_PROVIDED PASSAGE_.

──────

C (and C++) include a family of dynamic memory allocation functions, most of which are intuitively named and easy to explain to a programmer with a basic understanding of memory. malloc() simply allocates memory, while calloc() allocates some memory and clears it eagerly. There are also realloc() and free(), which are pretty self-explanatory.
The manpage for malloc() also mentions valloc(), which allocates (size) bytes aligned to the page border.
Unfortunately, my background isn't thorough enough in low-level intricacies; what are the implications of allocating and using page border-aligned memory, and when is this appropriate as opposed to regular malloc() or calloc()?
The manpage for valloc contains an important note:
The function valloc() appeared in 3.0BSD. It is documented as being obsolete in 4.3BSD, and as legacy in SUSv2. It does not appear in POSIX.1-2001.
valloc is obsolete and nonstandard - to answer your question, it would never be appropriate to use in new code.
While there are some reasons to want to allocate aligned memory - this question lists a few good ones - it is usually better to let the memory allocator figure out which bit of memory to give you. If you are certain that you need your freshly-allocated memory aligned to something, use aligned_alloc (C11) or posix_memalign (POSIX) instead.
Allocations with page alignment usually are not done for speed - they're because you want to take advantage of some feature of your processor's MMU, which typically works with page granularity.
One example is if you want to use mprotect(2) to change the access rights on that memory. Suppose, for instance, that you want to store some data in a chunk of memory, and then make it read only, so that any buggy part of your program that tries to write there will trigger a segfault. Since mprotect(2) can only change permissions page by page (since this is what the underlying CPU hardware can enforce), the block where you store your data had better be page aligned, and its size had better be a multiple of the page size. Otherwise the area you set read-only might include other, unrelated data that still needs to be written.

──────

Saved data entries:
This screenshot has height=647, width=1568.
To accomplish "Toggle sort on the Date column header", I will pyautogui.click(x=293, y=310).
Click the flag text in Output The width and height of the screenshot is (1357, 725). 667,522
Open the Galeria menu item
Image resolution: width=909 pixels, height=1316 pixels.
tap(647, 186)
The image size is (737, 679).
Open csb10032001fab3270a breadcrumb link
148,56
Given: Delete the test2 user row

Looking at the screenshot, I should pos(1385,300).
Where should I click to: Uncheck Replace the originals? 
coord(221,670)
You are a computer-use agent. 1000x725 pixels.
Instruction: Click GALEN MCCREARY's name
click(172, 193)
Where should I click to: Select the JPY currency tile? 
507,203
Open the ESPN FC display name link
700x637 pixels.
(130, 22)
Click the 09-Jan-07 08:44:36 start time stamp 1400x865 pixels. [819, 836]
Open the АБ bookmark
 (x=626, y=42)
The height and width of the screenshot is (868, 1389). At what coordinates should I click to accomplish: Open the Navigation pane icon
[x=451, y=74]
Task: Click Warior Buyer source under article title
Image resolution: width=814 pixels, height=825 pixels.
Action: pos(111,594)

──────

_YOUR TASKS_.
**a.** Output the stretch of the page-alignment passage from "One example is" through "to be written.", word for word.
**b.** In the page-alignment passage, which BSD release first included the function valloc()?
Nothing in the entries is needed for this work.

_TASK-BY-TASK OUTPUTS_.
**a.**
One example is if you want to use mprotect(2) to change the access rights on that memory. Suppose, for instance, that you want to store some data in a chunk of memory, and then make it read only, so that any buggy part of your program that tries to write there will trigger a segfault. Since mprotect(2) can only change permissions page by page (since this is what the underlying CPU hardware can enforce), the block where you store your data had better be page aligned, and its size had better be a multiple of the page size. Otherwise the area you set read-only might include other, unrelated data that still needs to be written.

**b.** 3.0BSD